Required action 1
Set down the water and sanitation passage word for word, starting at "He said the" and ending at "and new technologies.".
Required action 2
In the water and sanitation passage, which three places or groups does the minister name as having a future in technologies that use less water or none at all?
Required action 3
Extend the water and sanitation passage, picking up after its final sentence.

Source extract
BEGIN

“Our mantra, as the Department of Water and Sanitation, says: ‘Water is life. Sanitation is dignity'. This highlights the importance of our mandate, as it is anchored on two very fundamental human rights - the right to life and the right to human dignity,” Mchunu said.
He said the ongoing drought that continues to be experienced in some parts of the country and the Covid-19 pandemic have exacerbated water and sanitation challenges. Mchunu further urged the Water Research Commission to continue addressing water quantity and quality challenges through innovation and new technologies.
Mchunu said sustained investments in cutting-edge innovative technologies and solutions will transform sanitation.
“Technologies that can use less water or no water at all are the future of our country, the continent, and the global community. As the water sector, we need to embrace technological innovations and recognise them as the game changer we need in order to secure our water, now and in the future,” the minister said.

END

(Dataset items)
BEGIN

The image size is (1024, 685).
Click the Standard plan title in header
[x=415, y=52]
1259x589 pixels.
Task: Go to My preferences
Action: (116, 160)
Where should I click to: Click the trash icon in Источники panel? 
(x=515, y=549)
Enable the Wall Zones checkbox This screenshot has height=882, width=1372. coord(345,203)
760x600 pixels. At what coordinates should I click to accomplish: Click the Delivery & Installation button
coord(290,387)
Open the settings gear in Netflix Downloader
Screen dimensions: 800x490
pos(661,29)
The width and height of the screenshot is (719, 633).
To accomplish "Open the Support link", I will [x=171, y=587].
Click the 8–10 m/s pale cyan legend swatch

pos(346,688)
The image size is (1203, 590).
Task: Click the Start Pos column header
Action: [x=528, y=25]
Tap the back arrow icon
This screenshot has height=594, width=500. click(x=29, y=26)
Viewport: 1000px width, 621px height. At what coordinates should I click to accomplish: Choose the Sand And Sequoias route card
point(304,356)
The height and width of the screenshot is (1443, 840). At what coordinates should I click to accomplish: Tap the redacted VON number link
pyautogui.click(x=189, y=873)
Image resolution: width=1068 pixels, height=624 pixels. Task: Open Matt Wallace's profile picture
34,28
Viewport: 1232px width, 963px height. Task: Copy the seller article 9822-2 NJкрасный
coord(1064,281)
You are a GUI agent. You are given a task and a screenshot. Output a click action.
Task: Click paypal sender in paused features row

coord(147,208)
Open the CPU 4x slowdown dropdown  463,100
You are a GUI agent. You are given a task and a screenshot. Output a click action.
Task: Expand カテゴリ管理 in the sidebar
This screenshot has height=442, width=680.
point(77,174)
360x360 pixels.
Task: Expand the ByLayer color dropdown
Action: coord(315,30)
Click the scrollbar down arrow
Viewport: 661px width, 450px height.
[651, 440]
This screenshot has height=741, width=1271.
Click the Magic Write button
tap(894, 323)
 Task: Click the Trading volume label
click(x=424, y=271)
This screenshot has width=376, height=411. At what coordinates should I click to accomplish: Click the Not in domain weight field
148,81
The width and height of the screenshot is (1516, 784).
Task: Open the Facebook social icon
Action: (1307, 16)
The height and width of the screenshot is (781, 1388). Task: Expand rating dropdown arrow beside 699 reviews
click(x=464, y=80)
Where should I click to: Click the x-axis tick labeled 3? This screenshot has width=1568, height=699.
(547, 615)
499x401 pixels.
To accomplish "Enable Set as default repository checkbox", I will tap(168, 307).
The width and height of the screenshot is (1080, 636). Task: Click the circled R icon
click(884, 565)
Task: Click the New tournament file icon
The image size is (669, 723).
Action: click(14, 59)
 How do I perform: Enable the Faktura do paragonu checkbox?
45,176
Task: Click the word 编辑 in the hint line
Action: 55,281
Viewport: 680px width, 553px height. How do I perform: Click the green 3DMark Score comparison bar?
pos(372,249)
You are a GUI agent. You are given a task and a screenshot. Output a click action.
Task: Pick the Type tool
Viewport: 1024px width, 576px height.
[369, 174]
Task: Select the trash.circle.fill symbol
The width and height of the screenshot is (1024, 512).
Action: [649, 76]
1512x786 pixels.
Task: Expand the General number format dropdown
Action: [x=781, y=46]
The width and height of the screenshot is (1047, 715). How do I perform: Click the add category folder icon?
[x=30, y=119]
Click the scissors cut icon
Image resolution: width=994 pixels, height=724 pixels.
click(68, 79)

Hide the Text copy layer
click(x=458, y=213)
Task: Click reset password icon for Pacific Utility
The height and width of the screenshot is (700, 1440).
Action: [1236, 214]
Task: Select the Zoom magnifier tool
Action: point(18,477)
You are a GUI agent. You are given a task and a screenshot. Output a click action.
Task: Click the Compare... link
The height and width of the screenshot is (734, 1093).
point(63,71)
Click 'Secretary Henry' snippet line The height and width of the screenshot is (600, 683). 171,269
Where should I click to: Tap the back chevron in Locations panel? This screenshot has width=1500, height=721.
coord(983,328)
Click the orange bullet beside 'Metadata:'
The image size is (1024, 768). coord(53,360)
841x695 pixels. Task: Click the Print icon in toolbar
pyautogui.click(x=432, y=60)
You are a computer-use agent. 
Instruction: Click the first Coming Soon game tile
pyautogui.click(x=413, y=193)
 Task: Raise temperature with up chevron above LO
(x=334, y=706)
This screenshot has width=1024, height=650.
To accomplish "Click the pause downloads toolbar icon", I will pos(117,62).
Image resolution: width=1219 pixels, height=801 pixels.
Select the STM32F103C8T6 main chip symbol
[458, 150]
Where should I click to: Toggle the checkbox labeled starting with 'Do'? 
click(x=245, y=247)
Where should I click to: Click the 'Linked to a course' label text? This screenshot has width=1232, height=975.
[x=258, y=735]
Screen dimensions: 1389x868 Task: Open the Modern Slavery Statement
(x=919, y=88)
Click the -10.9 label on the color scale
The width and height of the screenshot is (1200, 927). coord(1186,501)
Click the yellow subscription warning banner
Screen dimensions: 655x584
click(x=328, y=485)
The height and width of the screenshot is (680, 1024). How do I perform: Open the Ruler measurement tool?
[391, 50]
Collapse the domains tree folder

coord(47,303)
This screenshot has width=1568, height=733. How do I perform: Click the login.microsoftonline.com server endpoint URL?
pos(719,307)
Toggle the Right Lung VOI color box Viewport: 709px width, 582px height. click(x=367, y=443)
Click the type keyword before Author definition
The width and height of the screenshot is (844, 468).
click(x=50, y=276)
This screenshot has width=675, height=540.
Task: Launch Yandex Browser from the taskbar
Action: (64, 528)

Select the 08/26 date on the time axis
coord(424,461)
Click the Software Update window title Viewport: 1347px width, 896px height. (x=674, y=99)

END

Response 1
He said the ongoing drought that continues to be experienced in some parts of the country and the Covid-19 pandemic have exacerbated water and sanitation challenges. Mchunu further urged the Water Research Commission to continue addressing water quantity and quality challenges through innovation and new technologies.

Response 2
Our country, the continent, and the global community.

Response 3
He encouraged the sector to be open to new ideas and approaches to deliver water services, stressing the importance of embracing the fourth industrial revolution and new ways of doing things.
The symposium was attended by Kenyan high commissioner Beatrice Karago; the deputy ministers of the Department of Water and Sanitation, Dikeledi Magadzi and David Mahlobo; the deputy minister of CoGTA, Thembi Nkadimeng; the chairperson of the Water Research Commission, Dr Nozi Mjoli, and the CEO of the Water Research Commission, Dhesigen Naidoo, amongst others.